28. Jahrestagung der Deutschen Gesellschaft für Audiologie e. V.
28. Jahrestagung der Deutschen Gesellschaft für Audiologie e. V.
Klinische Evaluation von Augmented-Reality-Brillen zur Rehabilitation von Hörverlust bedingten Kommunikationsstörungen
Text
Einleitung: Für spezifische Patientengruppen, welche für eine operative Versorgung mit einem Cochlea-Implantat oder eine Hörgeräteversorgung nicht infrage kommen, können Augmented-Reality-Brillen (AR-Brillen) eine Alternative darstellen (bspw. bei vorliegender prä- und postlingualer Surditas sowie funktioneller Surditas mit Kontraindikationen zur hörverbessernden Operation). Mittels Spracherkennenung können Gespräche simultan in ein auf dem Brillenglas erscheinendes Schriftbild übersetzt werden und so hörgeschädigten Patienten visuell vermittelt werden (speech to text). In der klinischen Forschung ist dieser Ansatz bislang unterrepräsentiert. Die vorliegende Studie stellt die erste klinische Evaluation einer Anwendung von AR-Brillen bei Patienten mit spezifischer Indikation dar.
Material und Methoden: Der Studie lagen 5 Patienten zugrunde (prä (3)- und postlinguale Surditas (1) sowie funktionelle Surditas auf dem Boden einer chronischen Otitis media mit fehlendem Operationswunsch (1)). Es erfolgte eine Evaluation mittels einer Visuellen-Analog-Skala (VAS) zur persönlichen Verbesserung der Kommunikation (0 – keine Verbesserung; 5 – hohe Verbesserung). Darüber hinaus wurden Präferenzen für Brillen mit einer Hardware der 1. und 2. Generation evaluiert.

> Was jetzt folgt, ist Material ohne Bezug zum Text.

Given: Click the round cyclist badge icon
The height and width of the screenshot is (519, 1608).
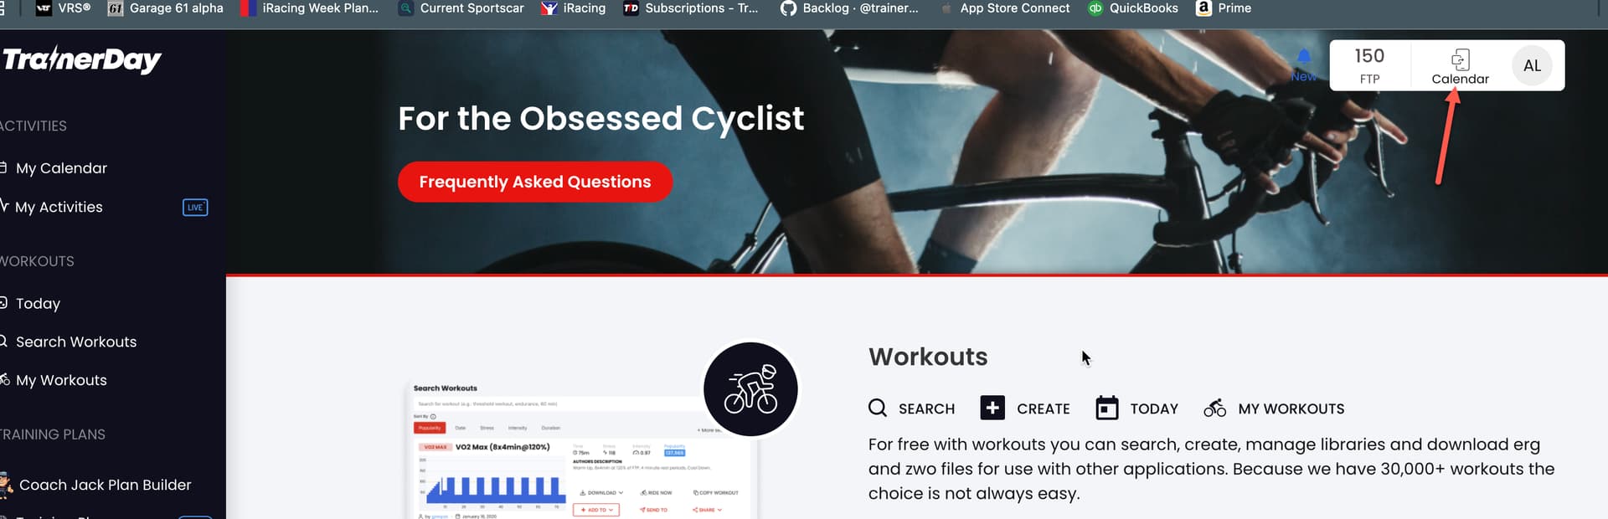Looking at the screenshot, I should point(750,389).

Ergebnisse: Die Patienten bewerteten die persönliche Verbesserung der Kommunikation als positiv mit einem Mittelwert von 3,8 (VAS 0-5). Bezüglich der Hardware wurde eine klare Präferenz für Brillen der zweiten Generation geäußert. Verbesserungsvorschläge betrafen die fehlende Fähigkeit, zwischen verschiedenen Sprechern zu unterscheiden, den Aufwand beim Lesen längerer Texte und die Verwendung eines Kabels bei Brillen der ersten Generation.
Konklusion: Die vorliegende Studie stellt die erste klinische Evaluation der Kommunikationsverbesserung vermittels AR-Brillen dar. Die positive Einordnung durch die Patienten unterstreicht das Potential einer Ergänzung zu bisherigen Formen der Hörverbesserung bei einem spezifischen Patientenklientel.